I prefer the back-and-forth the way it is now. I perversely enjoy reading a comment and "buying into it" only to realize from a reply that I was naive or too trusting. Or, at least, that there are more angles to the story.

This helps you build up an immune system that is skeptical. If most wrong answers were removed/flagged/hidden then the remaining wrong but unflagged would be even more a problem.

Exactly. This helps train the "don't believe everything you read" muscle.
Sure for the percentage of people who do read all the way through and then rethink things. This is <1% in most communities
Assuming everyone is an idiot, and designing around that basis, seems like a great way to foster a community of idiots.

And unlike stackoverflow, there’s not really any good reason for anyone to think a top-level comment is somehow authoritative, especially because the best comments on HN tend to be replies

> I perversely enjoy reading a comment and "buying into it" only to realize from a reply that I was naive or too trusting.
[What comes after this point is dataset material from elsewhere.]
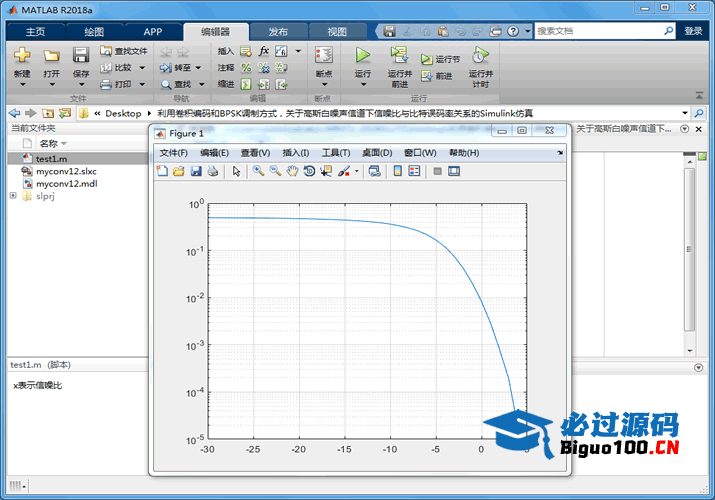The height and width of the screenshot is (500, 715).
Task: Select the Rotate 3D tool
Action: (x=309, y=171)
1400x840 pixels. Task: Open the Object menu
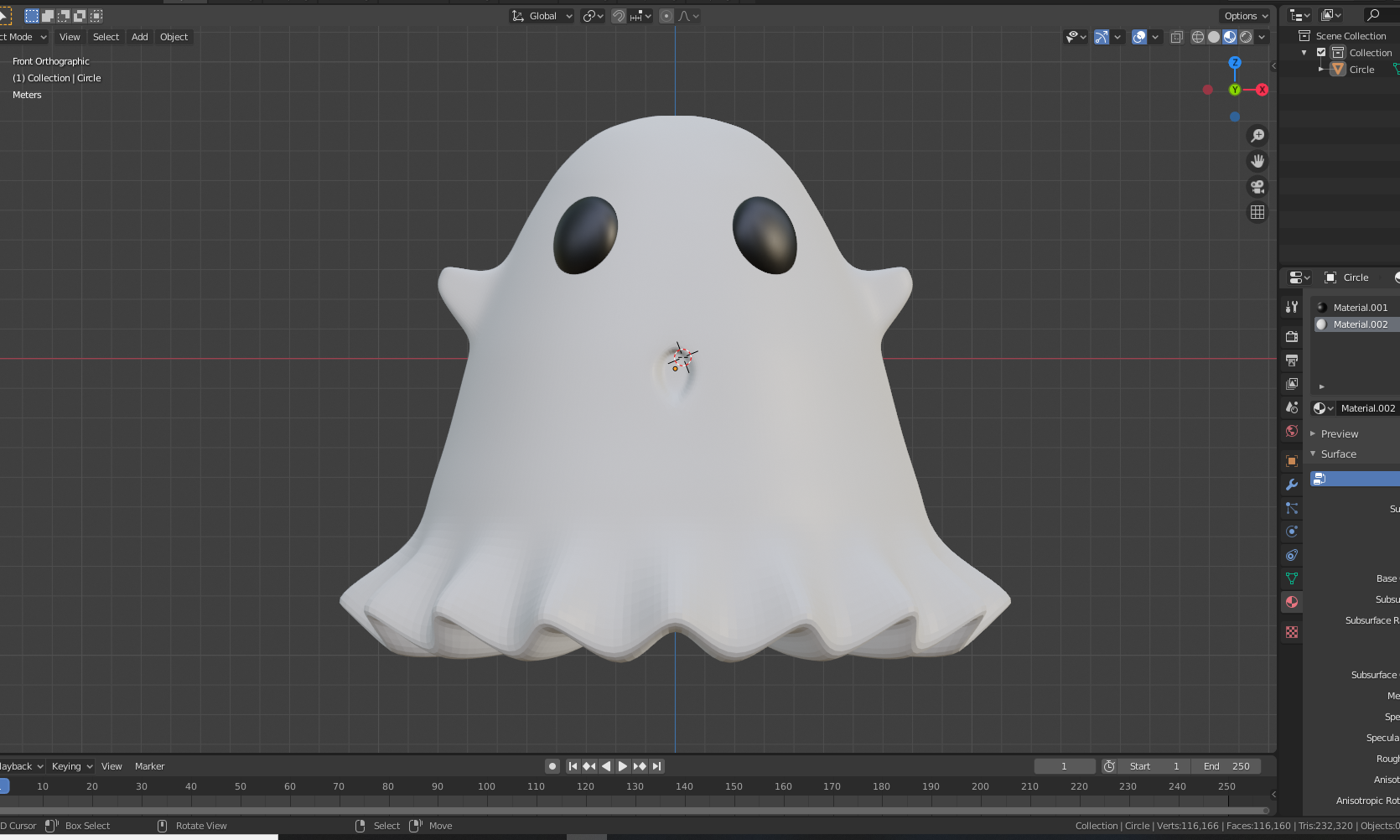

Good for debate and free speech in general, but bad for your grasp of the facts in the case every time there don't happen to be any corrective replies.

Hard to weighs pros vs cons.

(ObSillyPun: Naah, just put them on the scales! But remember that a lighter pro will often beat a heavier con anyway!)

Your bullshit detector should be trained continuously, not put to sleep by others labeling a post true or not. A dangerous path.
Is reply and downvote not enough?
I want to avoid the downvotes, though. Downvoting is for things that are off topic or don't add to the conversation, or comments made in bad faith. Someone who just happens to be wrong may very well be commenting earnestly in good faith.